--- BEGIN Selected excerpt ---

“Thinking will not overcome fear, but action will.” ~W. Clement Stone
I made it all the way to my thirtieth birthday without learning how to drive. After I turned twenty-one, people often asked me why I hadn’t learned yet. My go-to story was that I lived in a place with abundant public transportation options and never had any intention of buying a car.
The truth is that I wanted to learn, but I was terrified and the fear grew with each year.
What if I got in an accident? What if people laughed at me for learning so late or honked angrily at me? What if I chose a bad driving school with unforgiving teachers?
I used these fearful questions and the fear responses that came along with them as obstacles to stop me from taking any action toward learning. I felt as though their presence meant that I couldn’t take an action. I wanted them to go away before I took any steps.
The one thing I was avoiding was the key to me overcoming my fear. It sounds so obvious, but how many of us have wanted to do something, felt afraid, and then spent more time thinking and talking about it than actually taking action?

--- END Selected excerpt ---
--- BEGIN Data shown ---

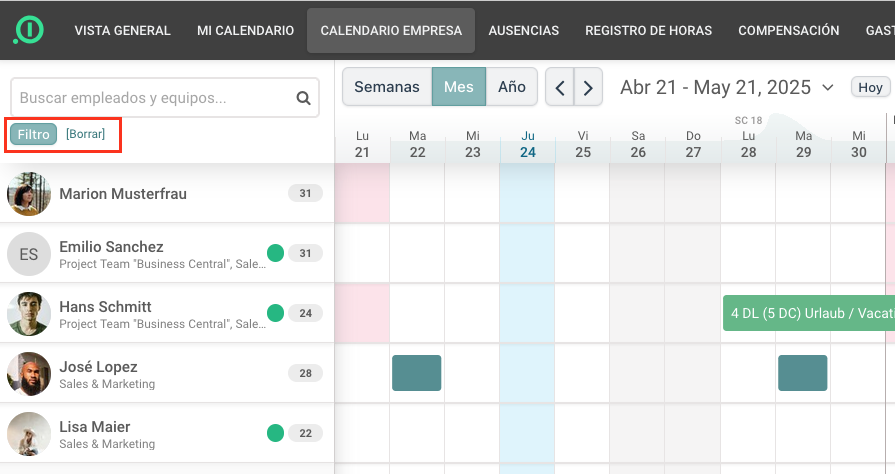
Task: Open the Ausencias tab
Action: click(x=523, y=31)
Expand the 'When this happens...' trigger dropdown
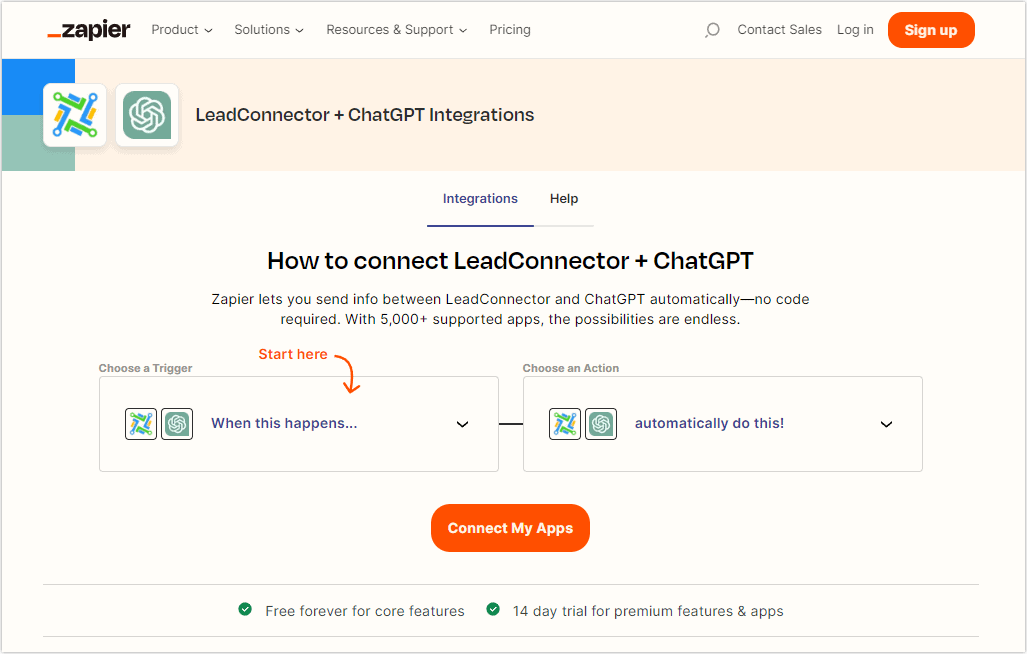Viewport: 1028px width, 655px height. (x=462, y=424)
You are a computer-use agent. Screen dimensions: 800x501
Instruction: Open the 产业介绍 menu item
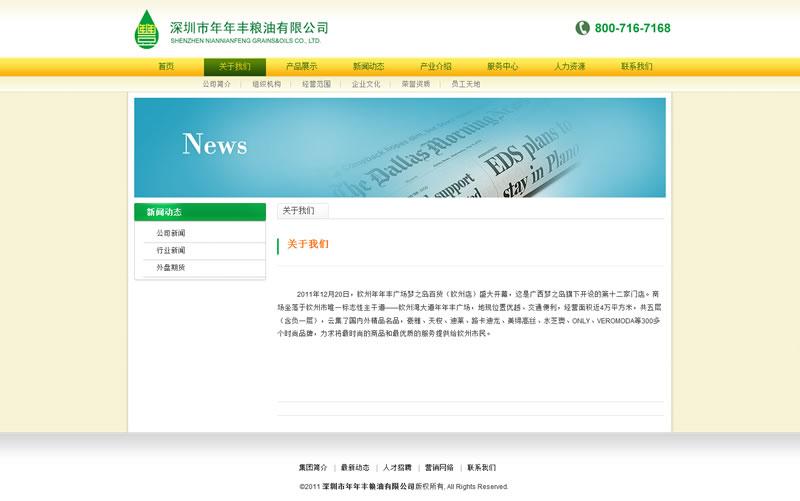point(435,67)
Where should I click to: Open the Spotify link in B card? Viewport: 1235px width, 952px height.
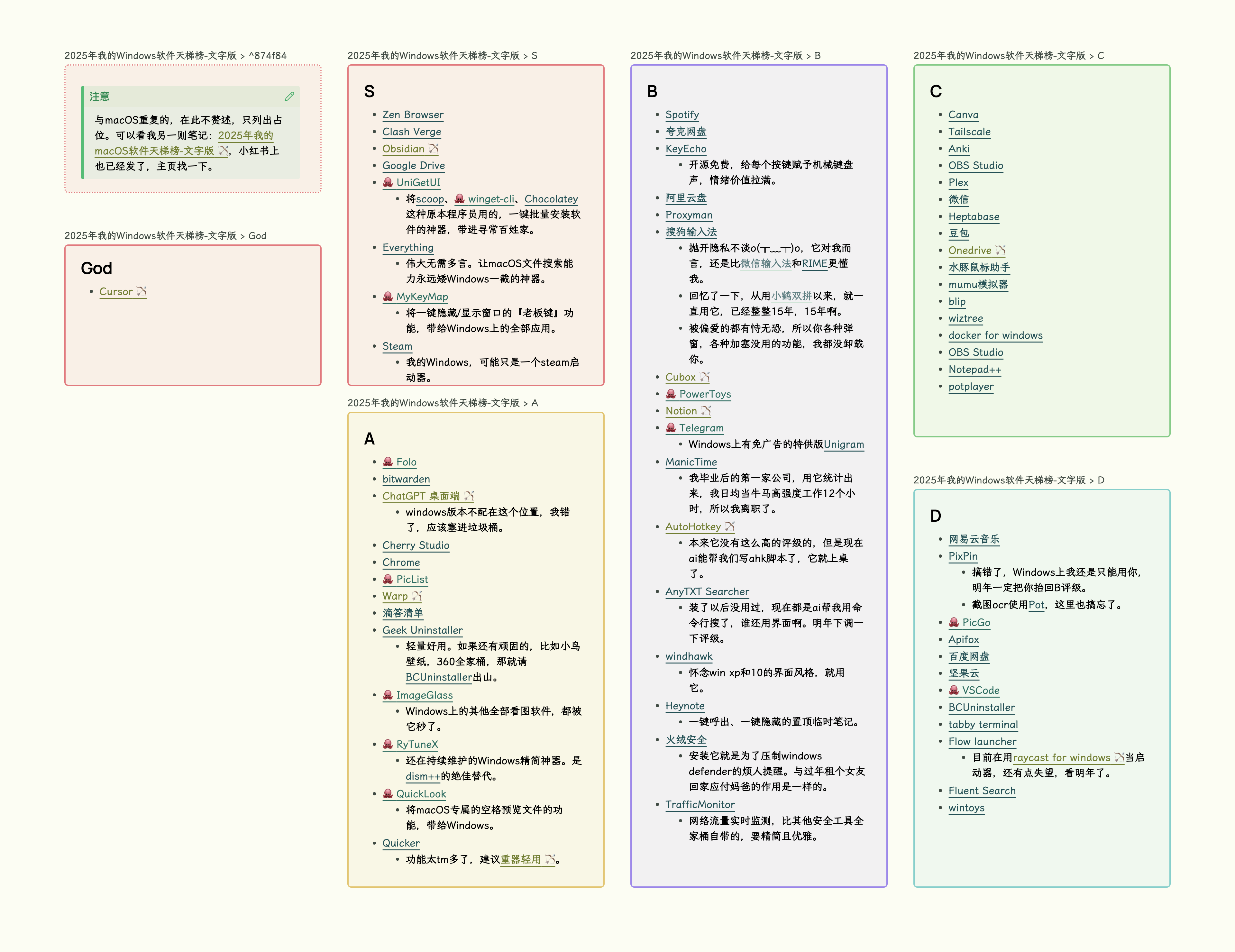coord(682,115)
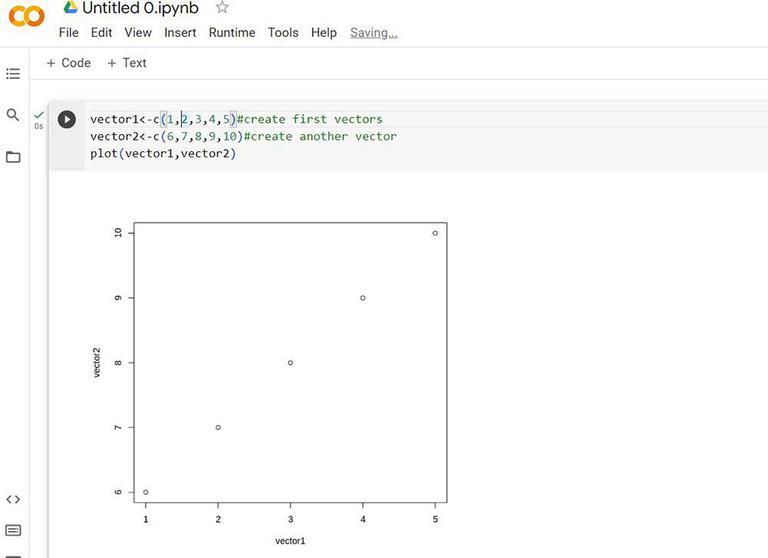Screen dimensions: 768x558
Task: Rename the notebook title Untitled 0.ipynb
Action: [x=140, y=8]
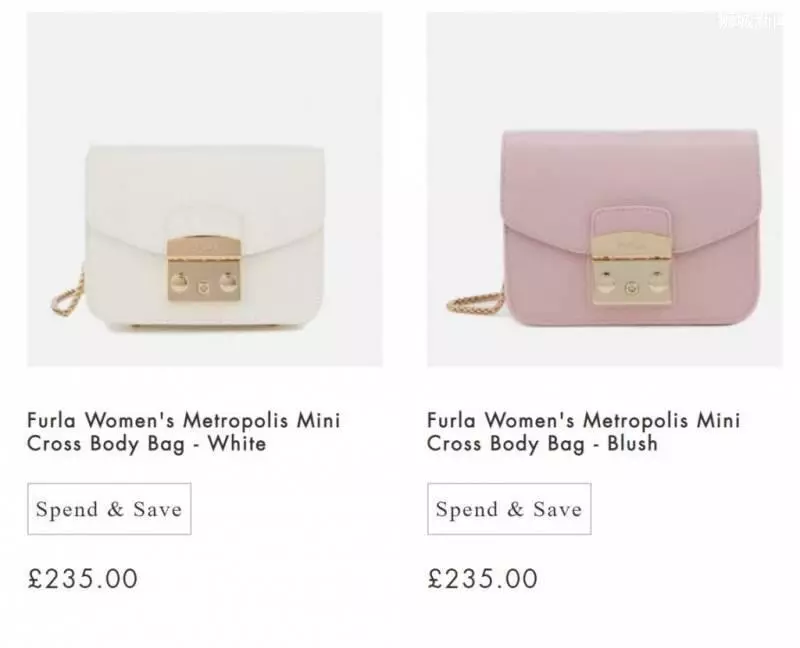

--- END Data shown ---

Given problem 1: Which sentences in the passage on learning to drive at thirty begin with "What if"? List every one.
Given problem 2: Can you reproduce, word for word, the passage on learning to drive at thirty from "What if I got" to "with unforgiving teachers?"?
The items above come from a separate source and have nothing to do with the passage on learning to drive at thirty.

Exercise answer 1:
- What if I got in an accident?
- What if people laughed at me for learning so late or honked angrily at me?
- What if I chose a bad driving school with unforgiving teachers?

Exercise answer 2:
What if I got in an accident? What if people laughed at me for learning so late or honked angrily at me? What if I chose a bad driving school with unforgiving teachers?